EXERCISE DIRECTIONS.
Pictures aside, repeat every entry exactly.

INFORMATION SHOWN.

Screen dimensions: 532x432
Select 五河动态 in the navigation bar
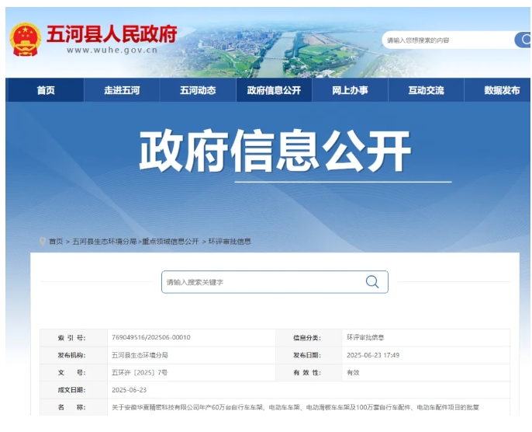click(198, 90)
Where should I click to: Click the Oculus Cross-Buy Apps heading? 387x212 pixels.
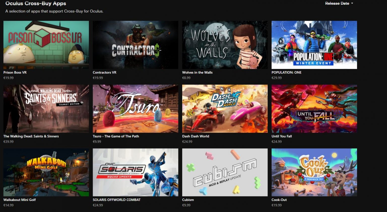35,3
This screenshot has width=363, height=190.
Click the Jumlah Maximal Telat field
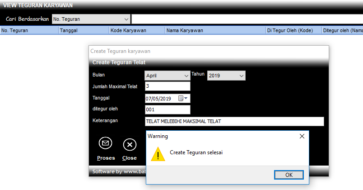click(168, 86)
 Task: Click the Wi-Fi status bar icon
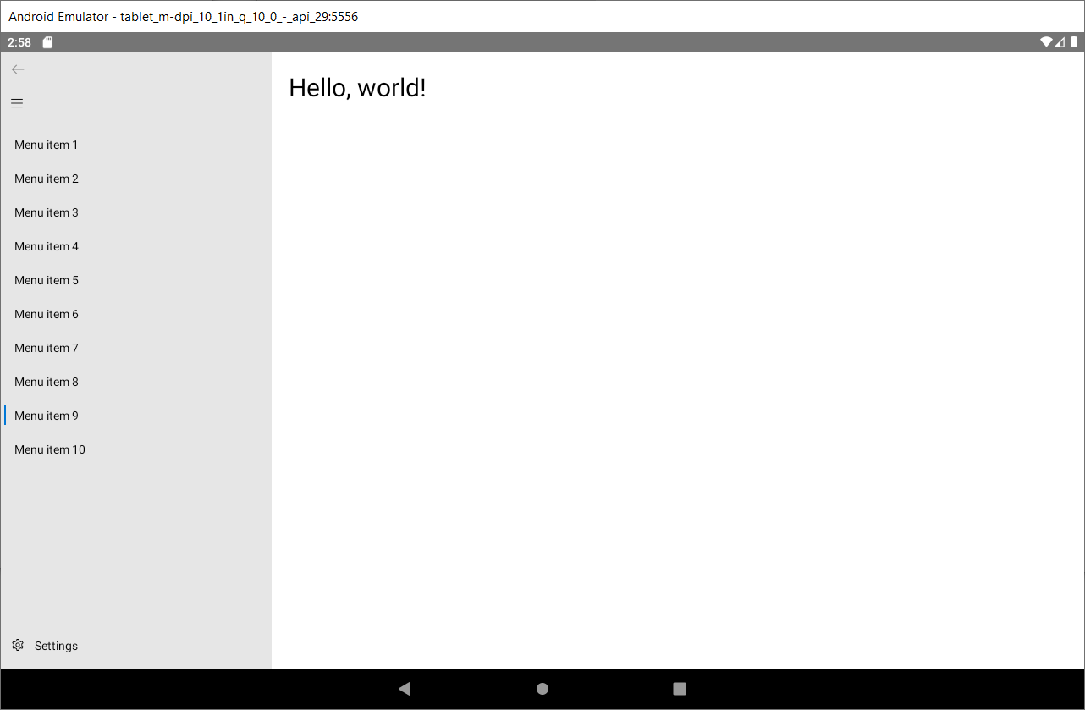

ANSWER SPACE.
Screen dimensions: 532x432
Select 五河动态 in the navigation bar
click(198, 90)
Where should I click to: Click the Oculus Cross-Buy Apps heading? 387x212 pixels.
35,3
This screenshot has width=363, height=190.
Click the Jumlah Maximal Telat field
click(168, 86)
 Task: Click the Wi-Fi status bar icon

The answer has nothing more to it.